BORLA CAT-BACK EXHAUST INSTALLATION

Since this was a pretty quick install, I’ll try to keep the article short as well.  There really isn’t much to it.  Depending on the age of your truck and the condition of the stock exhaust, the installation will take between an hour to an hour and a half.  Removing the stock 55-gallon drum muffler can be done solo, but I would recommend having a buddy help.  The only tools you’ll need are a socket wrench, channel lock pliers, screwdriver, and a rubber mallet.

Removing the stock muffler was a pain in the butt and consumed most of the install time. The hangers were very rusty and were obviously made of low-grade steel.  This made it very difficult to get the rubber mounts off - even though I used plenty of penetrating oil.  Most of the hangars were bent and useless by the time I got them off.  It is a good idea to purchase new hangars in case the old ones are not useable.  The banding on the stock muffler should give you an idea of the hot spots caused by internal baffling.  This beast of a muffler was designed to keep the HEMI quiet, not free-flowing. 

The Borla muffler on the right picture is considerably smaller and has a much lower profile.  It was light enough to hold up with one hand while attaching the rubber mounts with the other.  Once hooked up, it hangs at an angle and will swing up and into position to slide onto the inlet pipe.  There are two adapters that come with the kit; one to fit the ’03 model and one for the ’04 model.  The difference in the quality of the steel and workmanship was pretty obvious.  I left all the clamps loose until I had all the pipes adjusted and tightened from back to front.

Dual 2.5” outlets

Driver’s side outlet

The tolerances were very close, but the outlet pipes were not too difficult to slide on and adjust.  I probably should have used some dry lube to make life easier, but I was pressed for time.  The passenger side down-tube behind the rear axle was the only hard part because I didn’t have any leverage or a second pair of hands.  There was just enough clearance to keep the passenger-side pipe from contacting the shock housing.

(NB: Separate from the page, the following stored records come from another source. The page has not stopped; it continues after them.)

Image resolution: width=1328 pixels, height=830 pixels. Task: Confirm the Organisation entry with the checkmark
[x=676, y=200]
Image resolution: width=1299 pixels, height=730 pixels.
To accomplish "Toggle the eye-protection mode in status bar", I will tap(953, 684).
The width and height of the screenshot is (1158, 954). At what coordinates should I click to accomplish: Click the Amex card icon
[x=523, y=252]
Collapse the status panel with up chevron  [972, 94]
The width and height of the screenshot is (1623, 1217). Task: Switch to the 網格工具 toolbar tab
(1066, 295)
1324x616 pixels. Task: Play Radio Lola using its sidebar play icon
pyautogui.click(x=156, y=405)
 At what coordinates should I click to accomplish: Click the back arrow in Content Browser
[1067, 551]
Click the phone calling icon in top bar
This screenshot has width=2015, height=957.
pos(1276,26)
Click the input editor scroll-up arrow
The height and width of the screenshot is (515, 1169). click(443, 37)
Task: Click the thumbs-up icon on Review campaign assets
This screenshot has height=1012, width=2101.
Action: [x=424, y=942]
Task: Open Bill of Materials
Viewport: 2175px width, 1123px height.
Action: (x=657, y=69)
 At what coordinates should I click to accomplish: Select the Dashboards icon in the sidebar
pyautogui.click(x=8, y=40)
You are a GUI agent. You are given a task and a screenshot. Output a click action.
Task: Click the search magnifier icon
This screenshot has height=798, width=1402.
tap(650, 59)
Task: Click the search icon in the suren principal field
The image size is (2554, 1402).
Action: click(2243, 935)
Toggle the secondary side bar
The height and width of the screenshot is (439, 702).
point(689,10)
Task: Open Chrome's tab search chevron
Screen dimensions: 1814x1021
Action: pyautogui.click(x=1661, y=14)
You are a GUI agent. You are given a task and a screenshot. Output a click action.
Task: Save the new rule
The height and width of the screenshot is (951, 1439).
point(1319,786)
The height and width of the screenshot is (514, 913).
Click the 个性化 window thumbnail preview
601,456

Passenger-side tip hanger (note tight bolt access)

Driver-side tip hanger

The supplied tip hangers bolt through existing holes in the frame.  The driver-side bolt was difficult to put through and tighten without removing the 275/70R17 spare.  I kept the spare in place because I wanted to make sure that the transverse section of the driver-side outlet pipe didn’t contact the rubber.  The tips are one of the best features of this system and are probably the best I’ve seen.  They are double-walled with a perforated core and filled with acoustic material.  They also have a drain hole on the bottom to get rid of any water or excess condensation. Once the tip hangers were tightened up, I went to work on the pipe clamps from back to front and finishing with the 3” inlet clamp between the muffler and the cat.  That was it… I was done.  Total installation time:  2.5 hours.  Having another person to help will easily cut your install time in half.

**UPDATE**  Make sure when you buy new rubber mounts for the hangers that they have metal bands in them to keep the pipes suspended even if the rubber portion splits.